Table on resource consumption for experiments on hybrid establishment circuits with multi-granularity relays
5.1.5. Limitation
The Tor network simulation based on hybrid networking of multi-granularity relays, is still able to satisfy previous de-anonymization attack experiments, such as circuit association experiments and hidden service traceability experiments, because it runs the actual Tor protocols and generates the actual data, such as the actual Tor traffic. Nevertheless, this approach offers a more lightweight simulation at the expense of partial realism, which results in its inherent limitations. These limitations are reflected in the bias towards performance evaluation-type experiments, as the actual number of relays running the Tor protocol is less than the declared number. This discrepancy leads to inaccurate results when evaluating experiments such as bandwidth distribution, which is affected by the actual relay size.
6 Conclusion
Tor, a prominent anonymity network worldwide, has attracted more and more attention as people pay more and more attention to privacy protection. To study and analyze the Tor anonymity network, researchers have conducted numerous experiments within the Tor network. Compared to the real-world Tor network, experiments in a simulated environment do not affect the actual network’s functionality and improve the overall efficiency of the experiments. In this paper, we propose a K8s-based Tor network simulation method to address the challenges of balancing scale and realism in simulating private Tor networks, as well as the lack of support for network security experiments in Tor (such as de-anonymization experiments). We experimentally prove that the method has the following characteristics: lightweight, realistic, flexible, and scalable. These experiments further verify that the method can satisfy the requirements of de-anonymization attack experiments. The simulation method proposed in this paper can simulate both Tor relays and other types of services, such as FTP servers, demonstrating a degree of generality. Furthermore, this paper presents an additional discussion of the Tor network simulation method based on hybrid networking with multi-granularity relays, which further balances realism and resource consumption.

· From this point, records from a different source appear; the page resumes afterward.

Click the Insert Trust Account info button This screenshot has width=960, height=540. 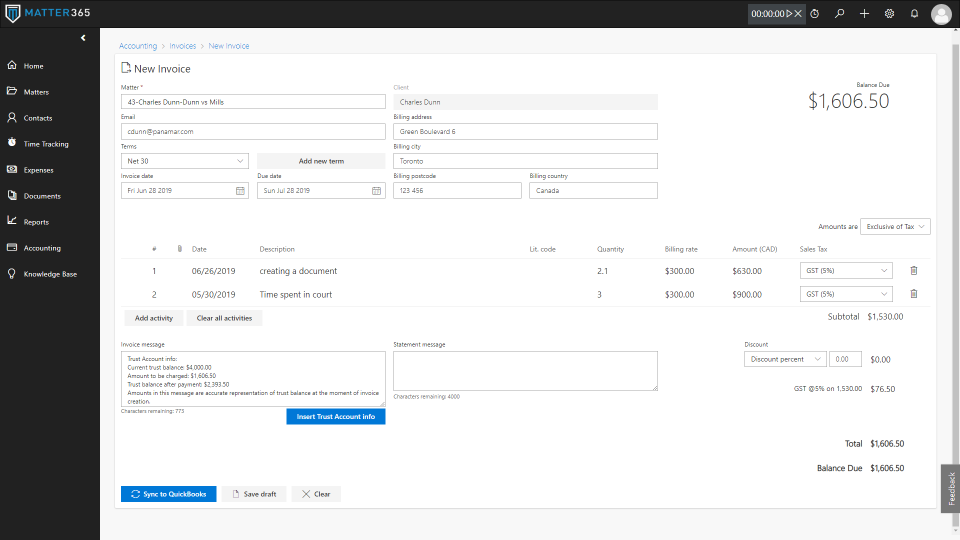[x=335, y=416]
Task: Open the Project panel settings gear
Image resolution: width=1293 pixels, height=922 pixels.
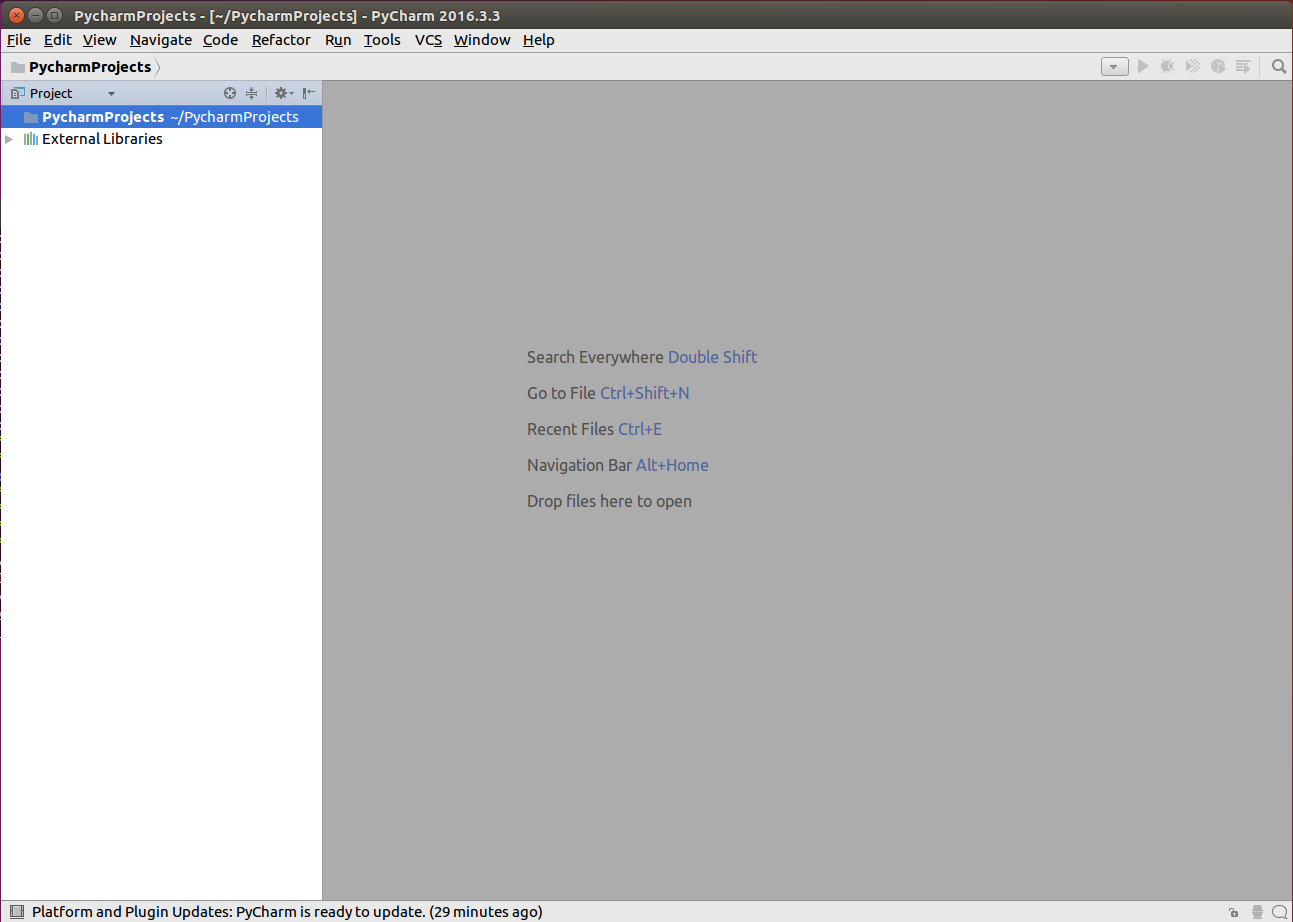Action: [x=282, y=93]
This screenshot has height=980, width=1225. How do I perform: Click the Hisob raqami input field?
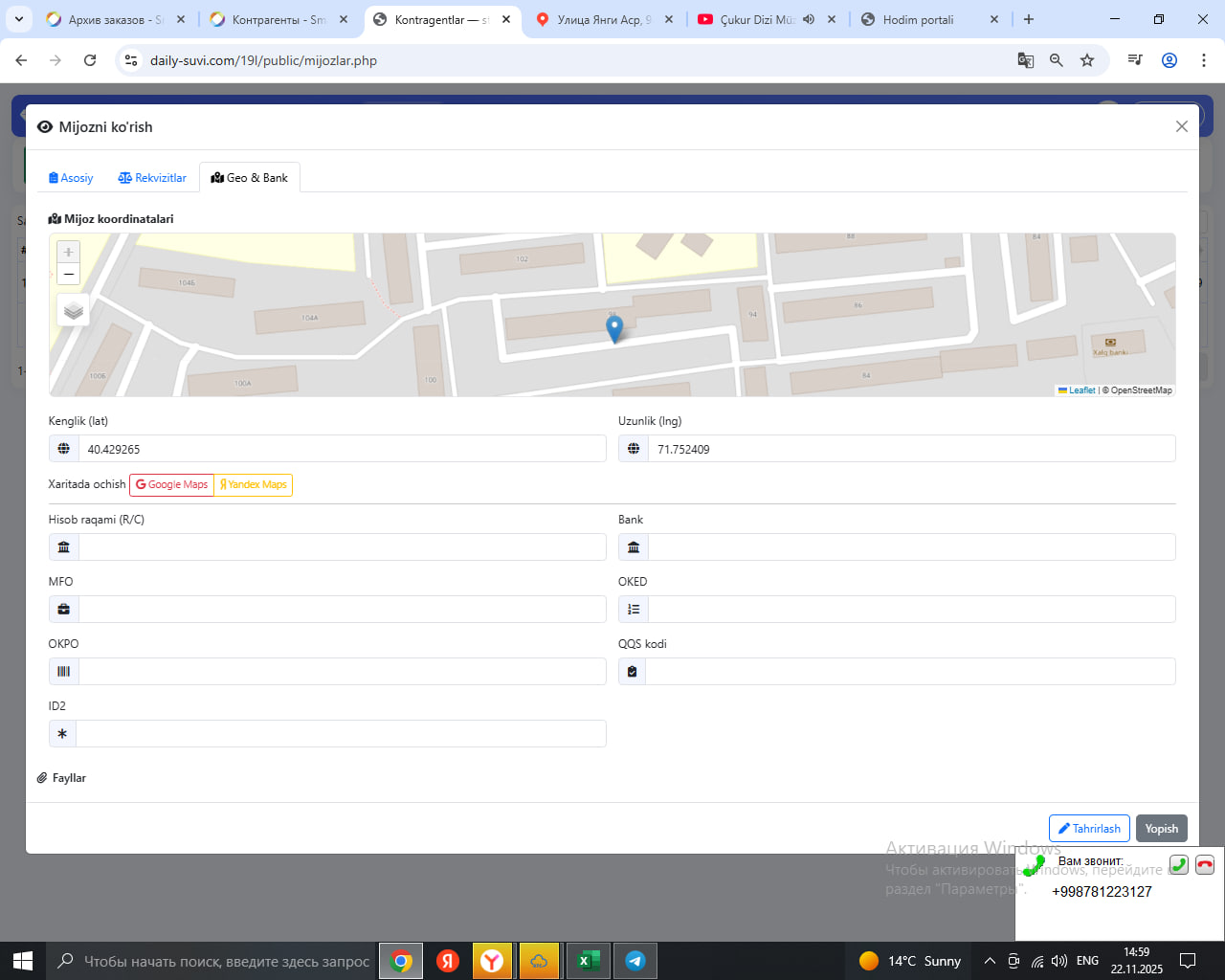tap(342, 547)
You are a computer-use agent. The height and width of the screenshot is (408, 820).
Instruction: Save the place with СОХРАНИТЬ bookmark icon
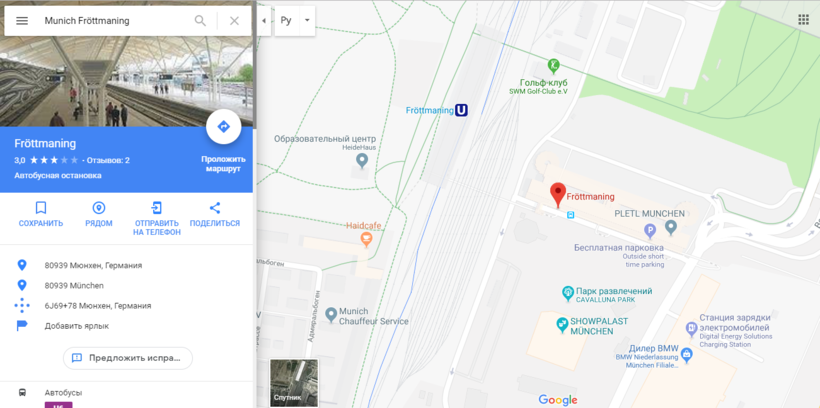tap(41, 215)

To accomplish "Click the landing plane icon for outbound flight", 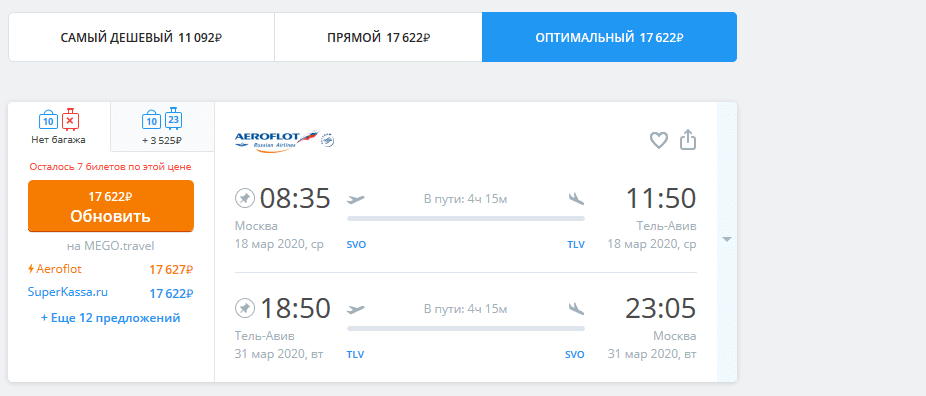I will [576, 199].
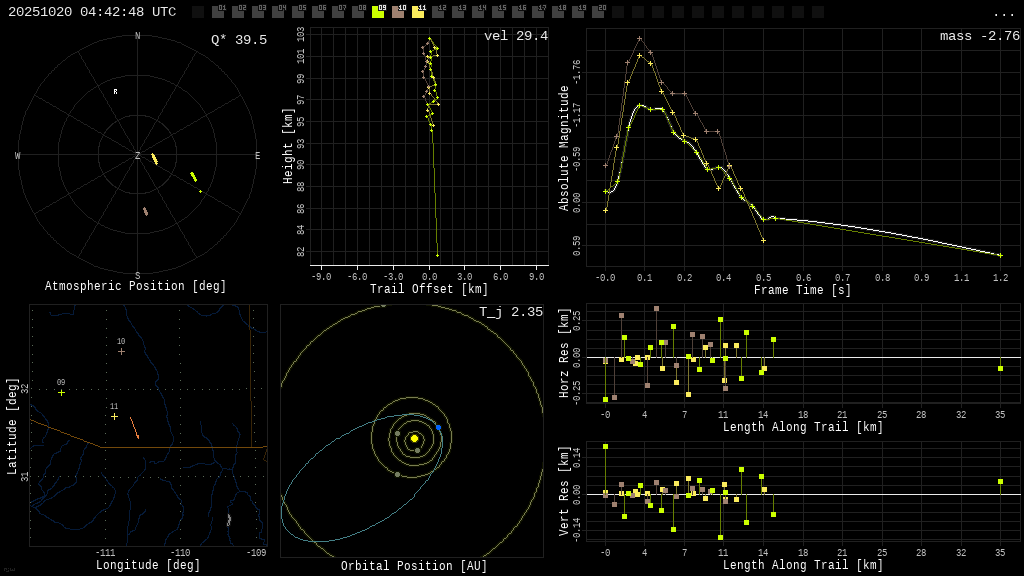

Although the Tor network simulation method proposed in this paper addresses the issues of high simulation cost and unrealistic simulation that existed in previous research, some limitations require further development. For instance, the simulation method presented in this paper does not consider the impact of disparate geographic locations, varying bandwidths, and other variables on the latency of the Tor network. The real Tor network has thousands of relays distributed globally. The locations of different routing relays in the path chosen by the onion proxy may be geographically disparate, which will result in a significant delay in Tor communication. Furthermore, the duration of this delay is not stable. The simulated Tor network experiment platform developed in this paper currently does not provide the functionality for generating background traffic. In the real world, a wide range of network activities generates complex background traffic. How to efficiently and accurately simulate the background traffic in Tor networks will provide more realism and facilitate researchers to explore more complex environments. In future research, these factors can be incorporated into the simulation to enhance the realism of the simulated private Tor network.
Acknowledgments
Thanks to anonymous reviewers for their hard work and kind help.
Funding
This work was supported by National Key Research and Development Program of China (No. 2023YFB3106600) and National Natural Science Foundation of China (62372056).
Conflicts of interest
The authors declare no conflict of interest.
Data availability statement
No data are associated with this article.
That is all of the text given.